Growing Mushrooms at Home

You can absolutely grow your own. It's easier than people think, and you don't need land.

Easiest species for beginners:

Mushroom Grows On Time to First Harvest
Oyster Straw, coffee grounds 2–4 weeks
Lion's mane Hardwood sawdust 4–6 weeks
Shiitake Hardwood logs 6–12 months
Wine cap Wood chips outdoors 3–6 months

Grow kits are sold online for around $20, 40. You water them, keep them in indirect light, and harvest in a couple of weeks. Honestly, watching your first flush of oysters appear is one of the best little wins in gardening.

Quick Mushroom Facts Most People Don't Know

  • Mushrooms produce vitamin D when exposed to sunlight, just like our skin does.
  • The world's largest living organism is a honey fungus in Oregon.
  • Yeast, the stuff that makes bread rise and beer ferment, is a fungus.
  • Athlete's foot? Fungus.
  • Fungi were on land before plants were.
  • Some fungi can break down plastic and even radiation. Researchers are studying them for pollution cleanup.

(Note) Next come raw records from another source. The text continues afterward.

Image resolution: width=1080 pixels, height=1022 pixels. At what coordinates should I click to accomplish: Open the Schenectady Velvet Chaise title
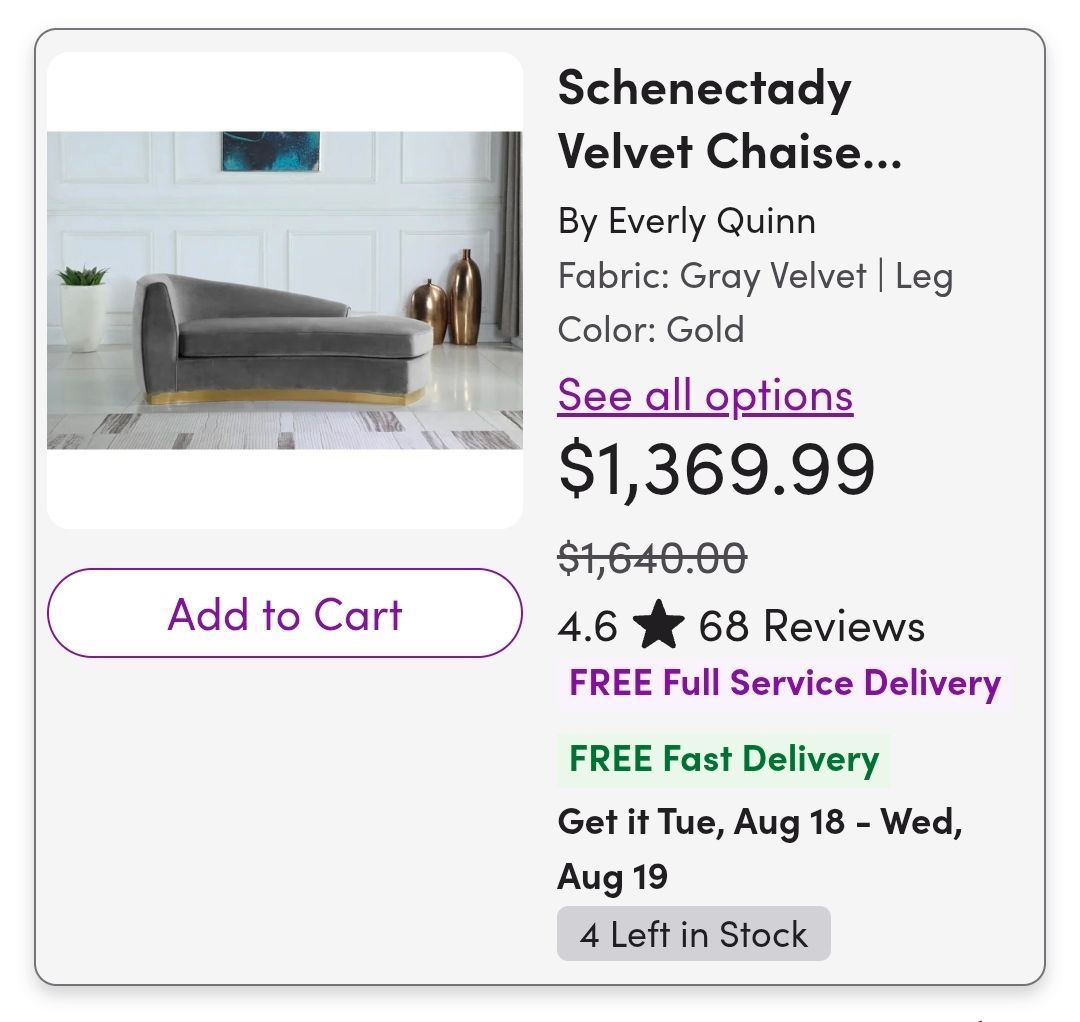[729, 119]
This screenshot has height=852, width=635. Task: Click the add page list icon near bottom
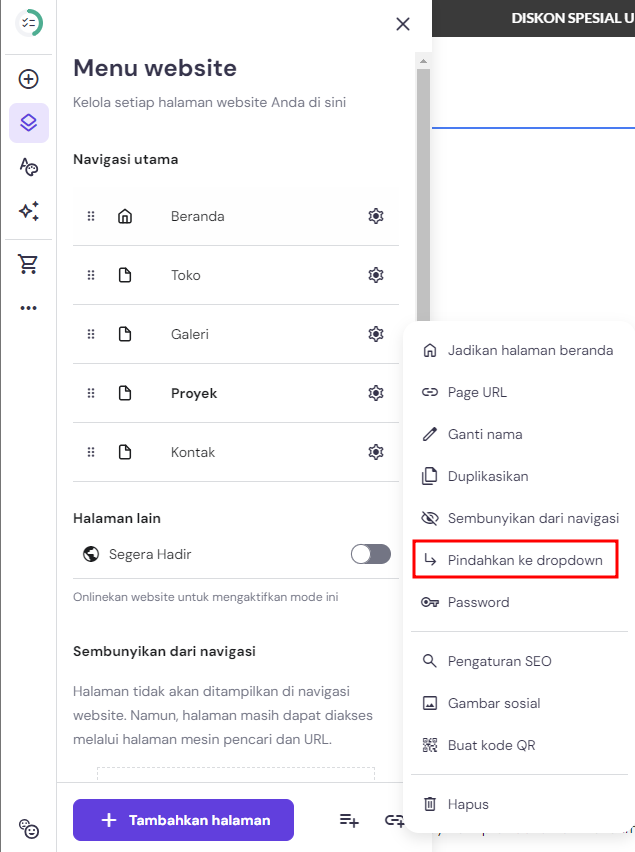[348, 819]
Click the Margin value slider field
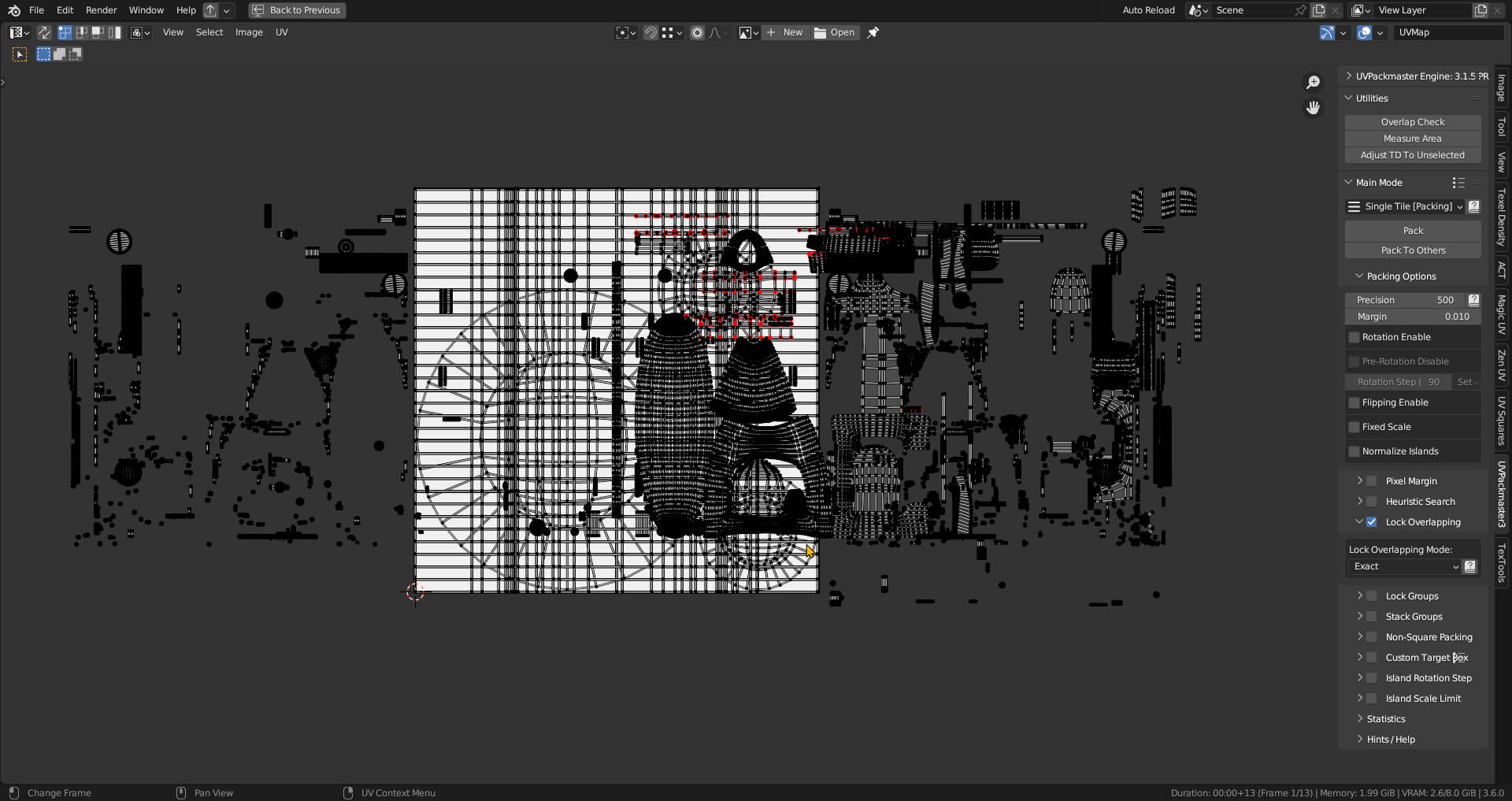 tap(1412, 317)
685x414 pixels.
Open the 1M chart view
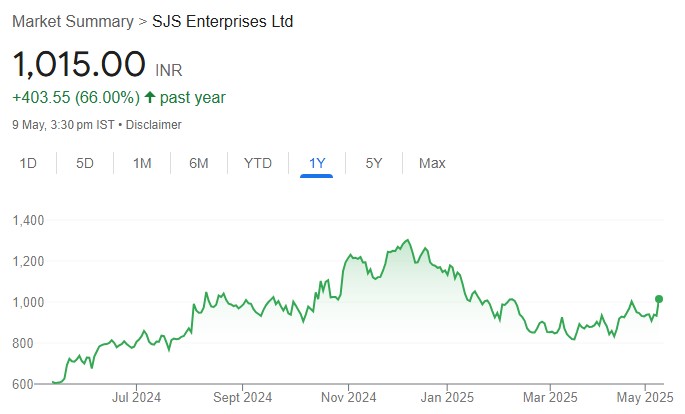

That last one always gets me. We're learning that fungi might help us fix some of the messes we've made.

Are Mushrooms Good for You to Eat?

The edible ones, yes. Very much so.

A cup of cooked mushrooms gives you:

  • Solid B vitamins
  • Selenium and copper
  • Fiber
  • Plant-based protein
  • Antioxidants
  • Vitamin D (if sun-exposed)
  • Almost no calories or fat

Button, cremini, portobello, shiitake, oyster, and maitake are easy finds at most grocery stores. Cook them, raw mushrooms are tough to digest, and some contain mild toxins that heat breaks down.

A simple tip: don't drown them in water when cleaning. Wipe with a damp cloth. They soak up liquid like sponges and get mushy when cooked.

When to See a Doctor

If you or someone you know eats a wild mushroom and feels off, even hours later, don't wait. Some toxins have a delayed effect, and by the time symptoms hit hard, organs can already be damaged.

Save a piece of the mushroom, take photos, and head to the ER. Quick action saves lives with mushroom poisoning. Truly.

Final Word

Mushrooms aren't just food or forest decoration. They're recyclers, partners, healers, sometimes killers, and the secret network underneath nearly every ecosystem on Earth.

Next time you spot one on a walk, crouch down for a second. Check the gills. Look at the soil around it. You're looking at the tip of something much, much bigger.

And that's the part most people never see.